Effective management of user changes is also a top IT control issue. A study published in CIO Magazine in July 2005 showed proper entitlements management to be a "top five" IT control weakness, and this concern has been borne out in numerous conversations I've had in the past few months with officials of public companies. Two top Wall Street banks rate fixing this IT control weakness as a top initiative for the coming year, and no wonder: such a large firm can have 30,000 to 40,000 employee status changes a year, not to mention third-party (e.g., consultant) access.
It is difficult to find statistics that show what portion of insider breaches come from ghost employees, but even if it is a fairly low number, these are still very serious threats. An experienced, knowledgeable former employee - who may be resentful and angry - can do more damage than an uninformed outsider. If the former employee has access to critical online information, an organization and its customers are at very high risk.
What can an organization do to solve this problem, and what are the implications for complying with Sarbanes-Oxley and other key regulations?

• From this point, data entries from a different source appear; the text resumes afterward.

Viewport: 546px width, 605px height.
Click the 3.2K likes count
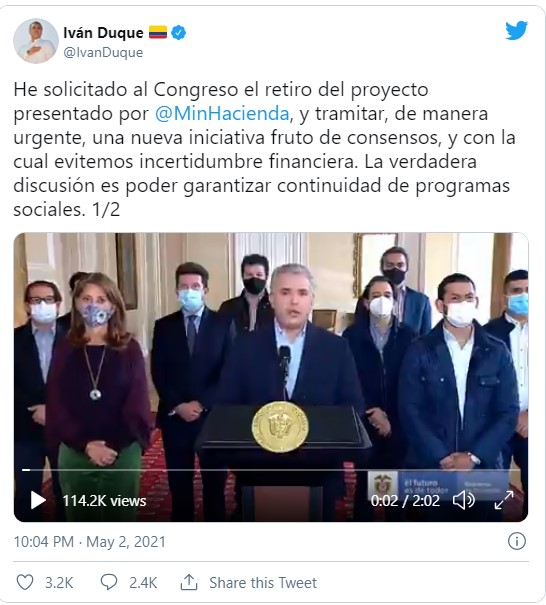59,583
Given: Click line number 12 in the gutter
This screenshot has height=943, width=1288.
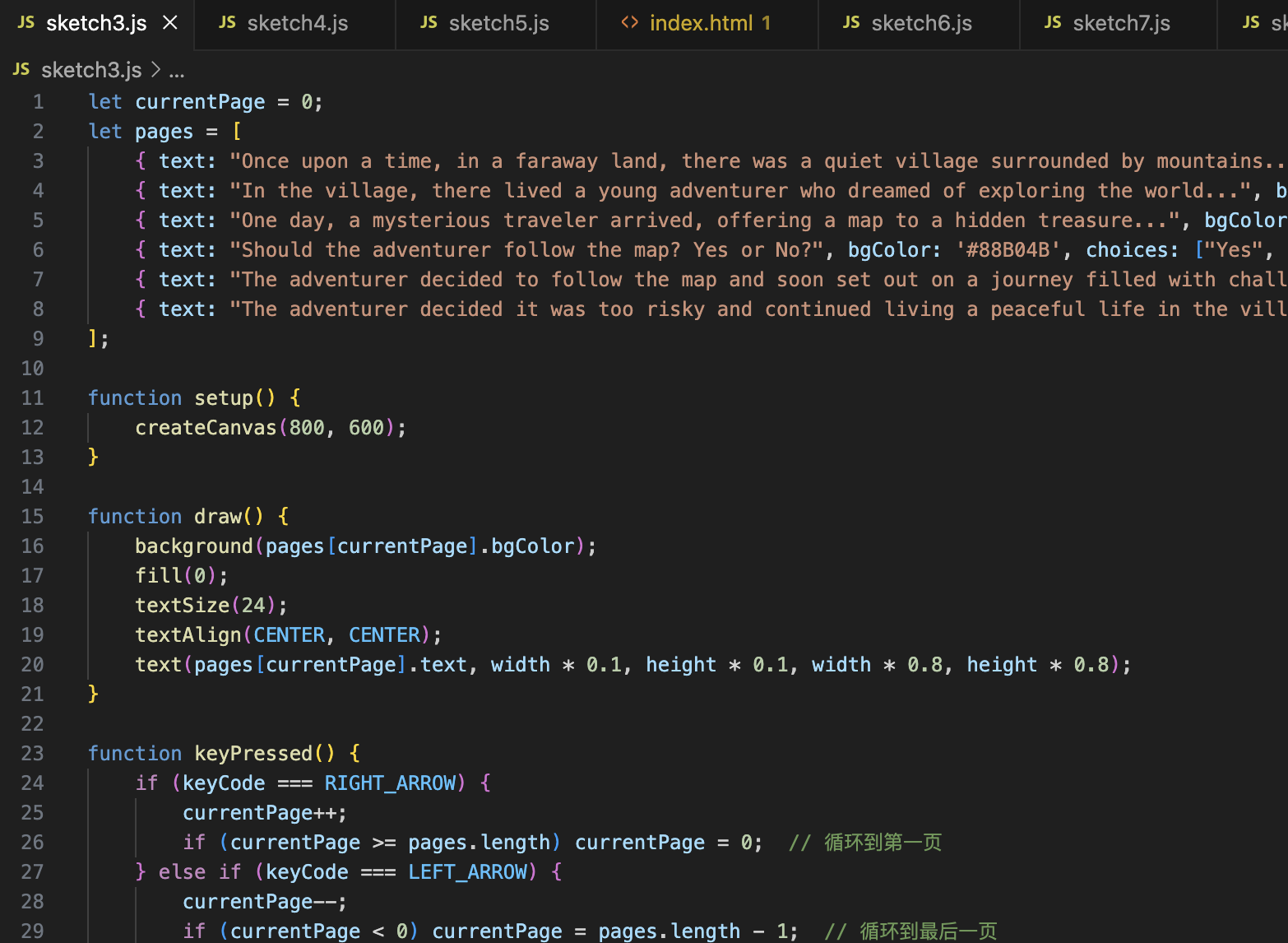Looking at the screenshot, I should 33,427.
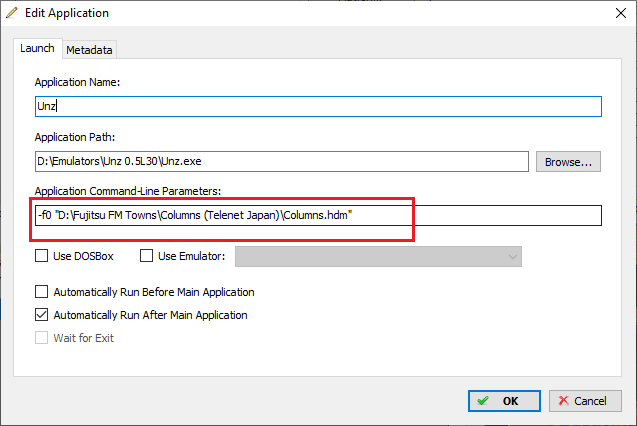The width and height of the screenshot is (637, 426).
Task: Expand the emulator combo box arrow
Action: pos(513,257)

The Process Issue: It is critically important that the human resources or personnel department of any public company is in immediate, direct communication with the IT department. When an employee leaves the company - especially when he or she is fired, downsized or changes role - the IT department should know this in advance, providing time to restrict, terminate or redefine the employee's access to some or all online data. A common finding when organizations investigate a case of a ghost employee security breach is that the IT department did not know that an employee had left the company, and, therefore, had not cut off access. Sometimes this window of vulnerability can remain open for weeks or months. With the advent of recent regulations, a customer who is victimized by ghost employee actions may have grounds to take legal action. In addition, the organization should carry out periodic assessments of user entitlements to ensure that users continue to have proper access.

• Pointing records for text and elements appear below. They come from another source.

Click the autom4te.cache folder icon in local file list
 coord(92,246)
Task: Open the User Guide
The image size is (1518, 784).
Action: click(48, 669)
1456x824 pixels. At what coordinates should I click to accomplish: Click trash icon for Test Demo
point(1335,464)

The Regulatory Issue: Organizations should understand the implications of federal regulations, particularly section 404 of the Sarbanes-Oxley Act. This provision concerns the responsibility of management to maintain an adequate internal control structure and the responsibility of the company to annually publish an assessment performed by a qualified third party evaluating the effectiveness of those internal controls. This means that the senior management of a public company is liable, through the annual report, for the effectiveness of their organization's internal controls. Protecting against a ghost employee security breach fits squarely into maintaining an internal control structure under section 404, and several major audit and consulting firms have put this issue on their top 10 IT control list for 2006. The bottom line - public company CEOs and CFOs are on the hook when a ghost employee violates security. Additionally, they are required to publicly report the violation, potentially damaging their organization's reputation - and their own.

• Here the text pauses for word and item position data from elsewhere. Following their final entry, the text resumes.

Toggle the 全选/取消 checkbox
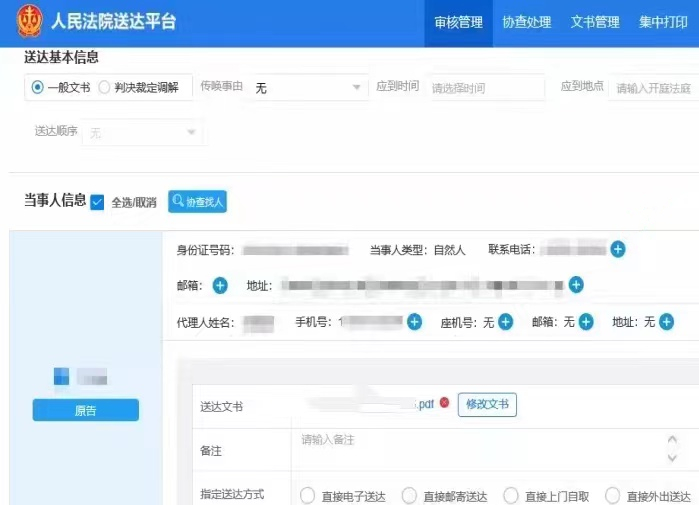Viewport: 699px width, 505px height. point(97,202)
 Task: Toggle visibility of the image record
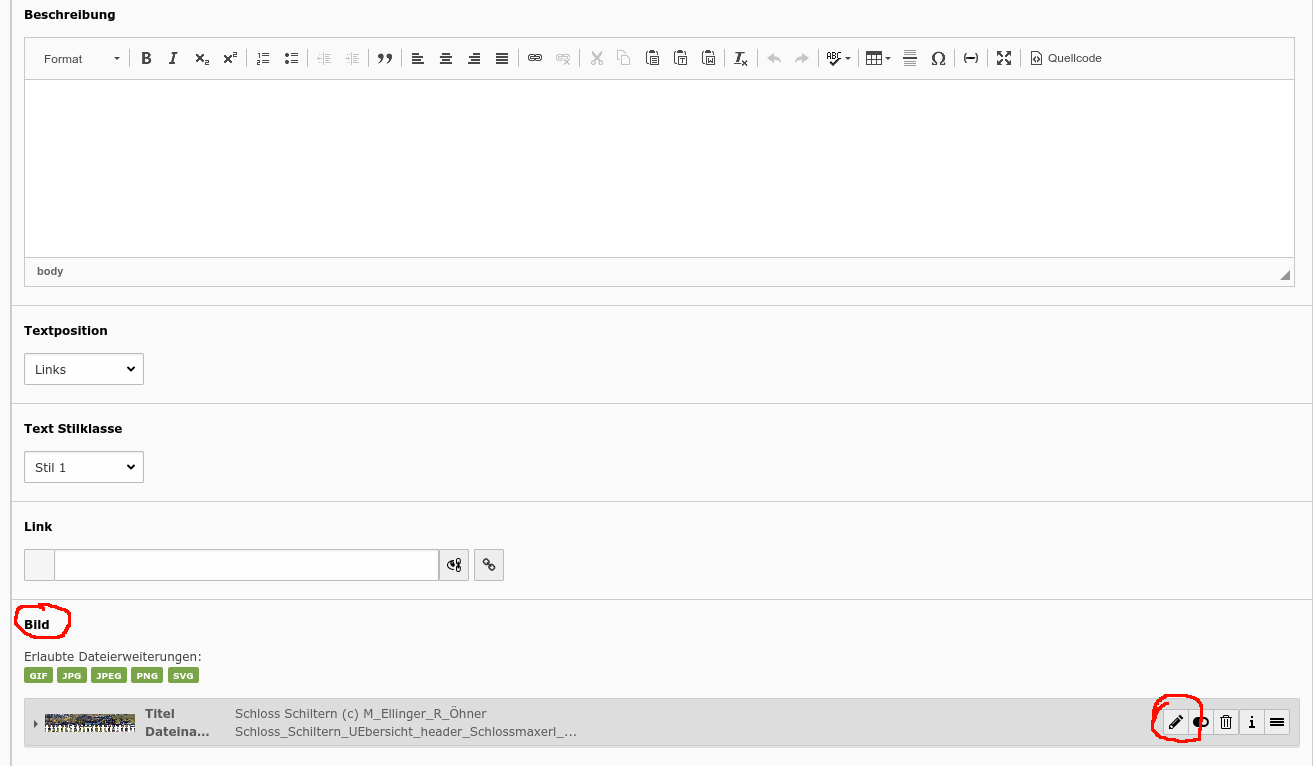[x=1201, y=722]
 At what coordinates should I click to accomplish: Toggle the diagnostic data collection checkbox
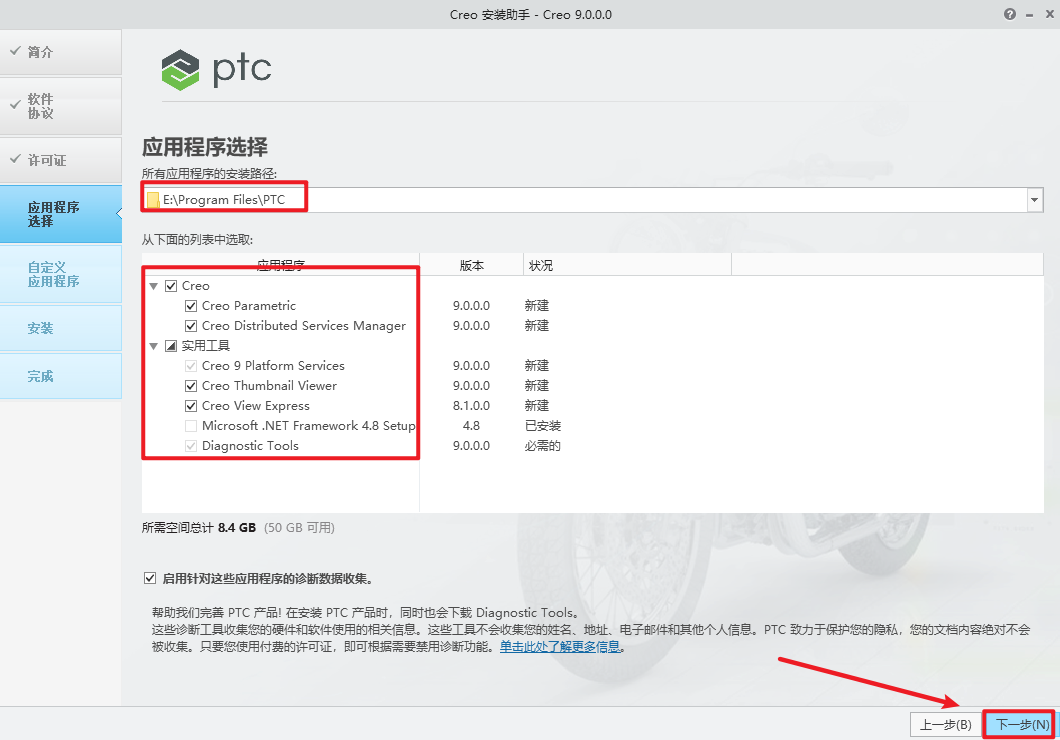click(152, 577)
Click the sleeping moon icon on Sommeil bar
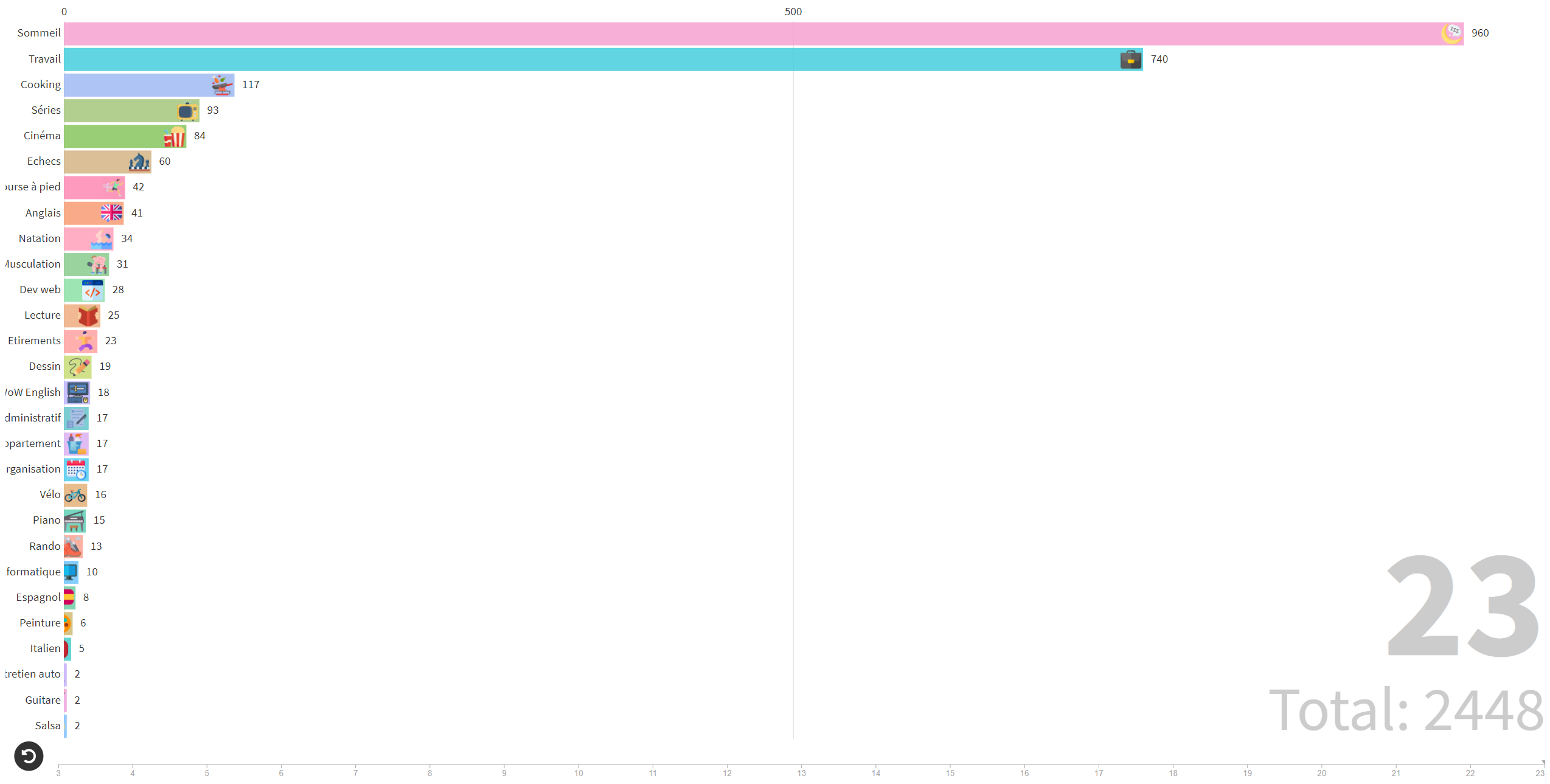Viewport: 1550px width, 784px height. 1451,33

The Technology Issue: Organizations must enlist technology to ensure they manage user entitlements effectively. Technology can assist in several ways. First, it can provide ongoing assessments of user privileges against policy and baselines. Second, for "obsolete" users who change roles or leave the company, it can automate the process of identifying user access that must be shut off, ensuring that the access changes are made and maintaining a trusted record of those changes. Third, to ensure that former employees are not using other means to access data, organizations must be able to audit database activity. An unimpeachable audit trail of database activity will show who took what actions upon what data. If an organization has been lax in controlling the data access of ghost employees, a database auditing solution can show what happened and provide the audit trail information necessary if the breach must be reported under Sarbanes-Oxley guidelines.
Ghost employee fraud without an audit trail is the worst-case scenario. An organization's lax security and user management practices allowed a breach and the organization does not know or cannot establish that it happened. Worse, the organization does not know what data the ghost employee has compromised.
In a perfect world, employees would leave their roles within the company in a professional and honest way. The IT department would be completely in the loop and would take appropriate measures to ensure obsolete user privileges are shut down before the employee can do any damage. However human nature makes this a situation of uncertainty and fuzziness. The best solution is to head off ghost employee threats before they happen.